C. その症状または欠損は、他の医学的疾患や精神疾患ではうまく説明されない。
D. その症状または欠損は、臨床的に意味のある苦痛,または社会的、職業的、または他の重要な領域における機能の障害を引き起こしているか、または医学的な評価を必要としている。

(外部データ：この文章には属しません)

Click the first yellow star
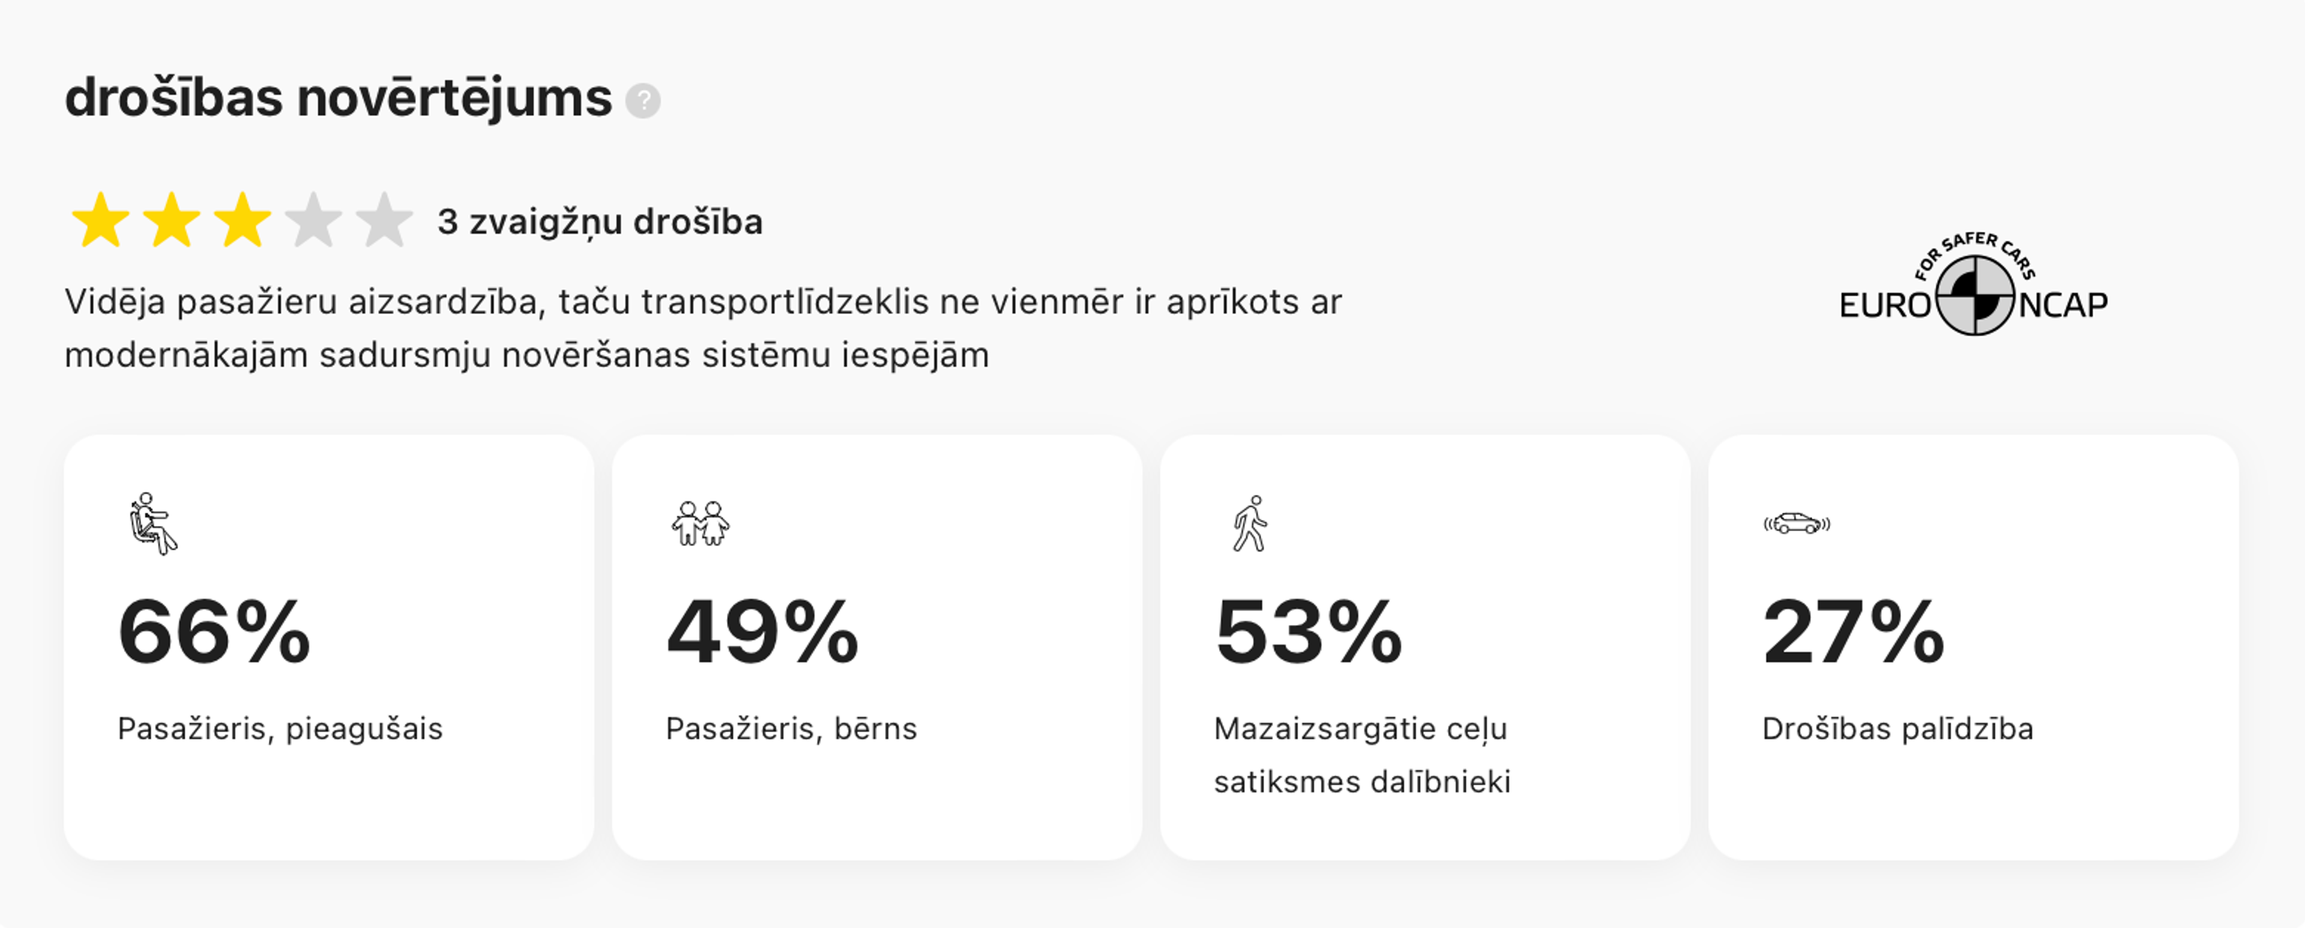Image resolution: width=2305 pixels, height=928 pixels. pyautogui.click(x=100, y=220)
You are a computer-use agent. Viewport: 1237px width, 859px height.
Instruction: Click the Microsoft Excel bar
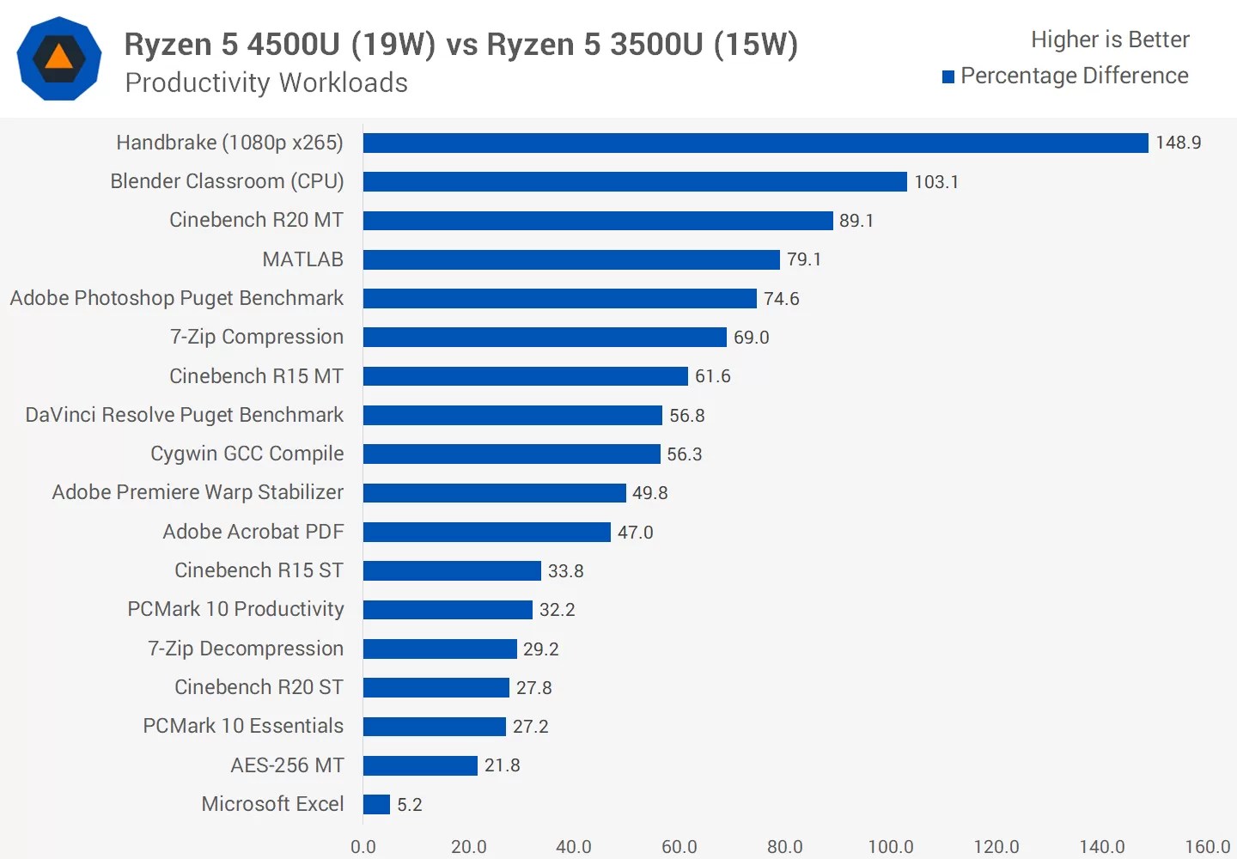point(375,804)
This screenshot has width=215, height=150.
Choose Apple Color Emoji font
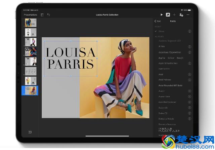pyautogui.click(x=171, y=58)
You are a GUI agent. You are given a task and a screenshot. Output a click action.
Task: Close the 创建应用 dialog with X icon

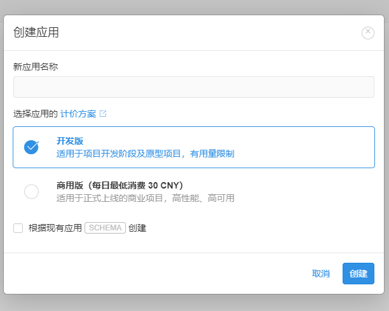tap(368, 33)
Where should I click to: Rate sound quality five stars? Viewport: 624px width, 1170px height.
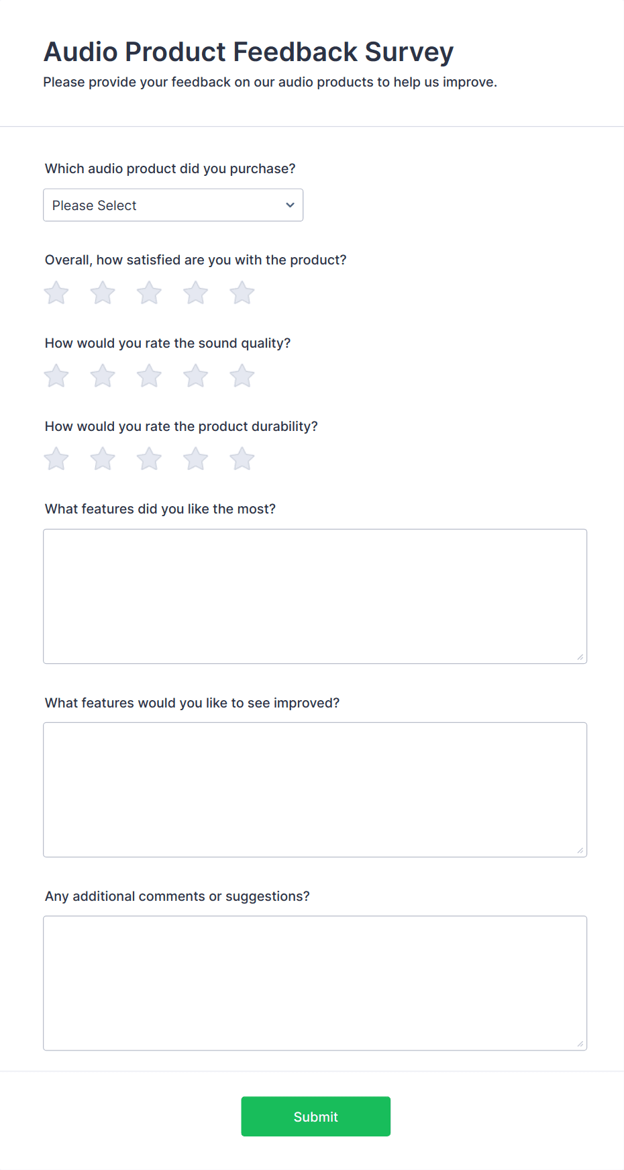click(x=242, y=376)

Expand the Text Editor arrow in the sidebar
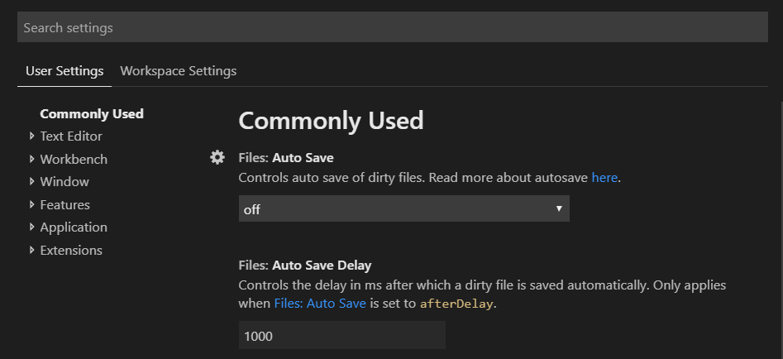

また本症は以下のいずれの症状を伴うかにより、それぞれの型に特定される。それらの症状とは、脱力または麻痺、異常運動、嚥下症状、発話症状、発作またはけいれん、知覚され麻痺または感覚脱失、特別な感覚症状、混合症状である。また心理的ストレスを伴うかどうかも特定する必要がある。


診断に関連する特徴

従来は疾病利得や症状への無関心さがみられることが本症の特徴とされてきたが、これらの存在は本症に特異的ではなく、これらを診断基準とすることが本症への偏見につながるとの懸念から、DSM-5やICD-11では診断基準から省かれるに至っている。発症に際しては心理的要因がみられる場合が多いが、本症の診断に必須ではない。
  変換症の発症は二十代、三十代を中心とするあらゆる年齢層に見られる。発症が急激で持続期間が短いほど予後がいいが、再発もまた多い。
 性差は女性に二倍多いとされる。また男性の場合、職業上の何らかの事故が発症に関連していることが多いという報告もある。子どもにおける症状としては、歩行困難やけいれん発作が最もしばしばみられ、その背景にいじめや学校ないし家庭におけるストレス等がみられることが多い。

鑑別診断

上記の診断基準に見られるとおり、本症は神経疾患や内科的疾患の存在を疑わせるような様々な身体的な症状の形を取り得る可能性がある。そのために鑑別が難しく、症状が類似する身体疾患の除外も念入りに行われなくてはならない。ただし無論それらの身体疾患との併存もありうる。また解離症との合併も多く、解離性同一性症の場合はその人格の一つが示す症状ともなりうる。さらには醜形恐怖症、抑うつ障害、パニック症なども鑑別の対象となる。本症が疑われるものの、症状の偽装が明らかな場合は作為症ないしは詐病として診断されることになる。